DASH Diet. Fad or fab?

DASH or ‘Dietary approaches to Stop HypeDASHrtension’ is the latest weight loss programme that everybody is talking about. Although it was initially developed to help sufferers of hypertension (high blood pressure) tackle their health problems with their diet, it was quickly discovered that a big bonus of the DASH eating plan was rapid weight loss. There are articles in the media selling the diet as a way to lose a stone / drop a dress size in just three weeks. The big buzz is that the USA heralds this diet as the healthiest around, and many medical associations give their support to it too.

It’s not the first ‘medical’ diet to hit the scene – Rosemary Conley made a name for herself in the eighties with the ‘Eat Yourself Slim’ diet, which she had adapted from the very low fat eating plan her doctors had given her to reduce her gall stones. Rosemary is now a multimillionaire and is testimony to the fact that a medical endorsement is a big help!

So, what’s it all about then?

It seems very similar to the Atkins diet, which is a high protein and low carbohydrate eating regime. However the interesting part is where it differs from Atkins, especially as many people view the Atkins diet as ‘unhealthy’ due to its high fat and low fruit/vegetable content. The DASH diet encourages eating unlimited vegetables (whereas the Atkins diet only allows very limited amounts), and once settled in to the plan you can even treat yourself to 2 portions of fruit, and 3 portions of carbohydrates (grains and starchy vegetables) every day!

Like Atkins, it starts with a two week induction or ‘kick start’ phase. For the first 14 days you should cut out carbohydrates (including fruit due to the high sugar content), make your portions smaller, and eat plenty of lean protein (fish, chicken, egg whites, low fat dairy products) and healthy fats (olive oil, avocados, houmous, nuts and seeds), and lots of non-starchy vegetables.  You’re also allowed some sugar-free treats like sugar-free jelly to give yourself a lift.

After the fortnight is up you can then start to eat carbohydrates (3 portions a day) and fruit (2 portions a day) again, but the dominant components of your diet should still be proteins and healthy fats.

Never heard of it before? We predict that you will be hearing about this diet a lot more from now on. But will the craze stick? Or will it disappear in to the bin with the chocolate bar wrapper in the new year? We shall see.

We at Women Mean Business say eat healthily, drink plenty of water and get that body moving –If following a plan works for you, then great! Let’s all be fit and healthy together! Hooray!

■ **Dataset excerpts**:
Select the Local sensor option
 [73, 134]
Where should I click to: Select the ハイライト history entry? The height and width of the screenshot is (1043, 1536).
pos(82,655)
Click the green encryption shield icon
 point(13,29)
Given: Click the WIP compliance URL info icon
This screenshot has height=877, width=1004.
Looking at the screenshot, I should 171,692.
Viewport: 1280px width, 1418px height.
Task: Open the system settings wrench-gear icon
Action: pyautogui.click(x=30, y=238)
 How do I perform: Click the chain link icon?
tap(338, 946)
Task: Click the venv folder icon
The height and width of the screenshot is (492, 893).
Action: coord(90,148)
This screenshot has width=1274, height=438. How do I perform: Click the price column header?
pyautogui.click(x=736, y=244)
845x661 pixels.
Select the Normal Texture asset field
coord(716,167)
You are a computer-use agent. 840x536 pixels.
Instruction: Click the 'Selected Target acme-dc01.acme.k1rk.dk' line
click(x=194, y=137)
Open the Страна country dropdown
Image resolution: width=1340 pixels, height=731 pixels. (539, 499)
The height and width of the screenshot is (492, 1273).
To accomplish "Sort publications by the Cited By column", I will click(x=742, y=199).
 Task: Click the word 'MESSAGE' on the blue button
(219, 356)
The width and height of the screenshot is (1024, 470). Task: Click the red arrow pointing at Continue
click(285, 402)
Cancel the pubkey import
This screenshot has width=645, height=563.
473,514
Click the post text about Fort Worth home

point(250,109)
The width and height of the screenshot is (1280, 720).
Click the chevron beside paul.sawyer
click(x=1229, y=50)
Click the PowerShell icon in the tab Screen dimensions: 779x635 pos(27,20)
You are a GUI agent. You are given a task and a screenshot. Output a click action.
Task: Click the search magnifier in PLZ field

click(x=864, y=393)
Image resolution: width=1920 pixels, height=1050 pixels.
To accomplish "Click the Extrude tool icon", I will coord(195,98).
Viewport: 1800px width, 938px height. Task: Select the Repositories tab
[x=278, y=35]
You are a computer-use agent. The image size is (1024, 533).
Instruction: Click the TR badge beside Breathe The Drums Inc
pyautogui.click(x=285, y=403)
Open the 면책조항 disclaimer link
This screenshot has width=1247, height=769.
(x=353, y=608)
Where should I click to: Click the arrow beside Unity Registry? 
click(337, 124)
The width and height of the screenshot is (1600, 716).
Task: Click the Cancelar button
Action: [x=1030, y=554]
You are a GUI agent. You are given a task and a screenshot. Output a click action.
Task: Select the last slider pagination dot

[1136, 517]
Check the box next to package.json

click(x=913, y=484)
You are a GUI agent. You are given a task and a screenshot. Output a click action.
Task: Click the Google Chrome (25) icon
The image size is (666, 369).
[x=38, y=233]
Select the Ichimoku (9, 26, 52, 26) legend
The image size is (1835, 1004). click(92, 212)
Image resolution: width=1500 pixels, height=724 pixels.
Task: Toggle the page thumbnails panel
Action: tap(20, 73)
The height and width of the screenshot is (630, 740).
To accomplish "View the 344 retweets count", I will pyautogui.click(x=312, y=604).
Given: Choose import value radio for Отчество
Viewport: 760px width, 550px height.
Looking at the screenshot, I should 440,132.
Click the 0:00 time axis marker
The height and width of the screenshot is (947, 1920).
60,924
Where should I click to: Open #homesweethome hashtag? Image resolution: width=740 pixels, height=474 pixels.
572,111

■ **Exercise set**:
[A] In the DASH diet article, how long does the induction or "kick start" phase last?
[B] Transcribe the DASH diet article starting at "It’s not the" and ending at "a big help!".

■ **Results for each task**:
[A] Two weeks (14 days)

[B]
It’s not the first ‘medical’ diet to hit the scene – Rosemary Conley made a name for herself in the eighties with the ‘Eat Yourself Slim’ diet, which she had adapted from the very low fat eating plan her doctors had given her to reduce her gall stones. Rosemary is now a multimillionaire and is testimony to the fact that a medical endorsement is a big help!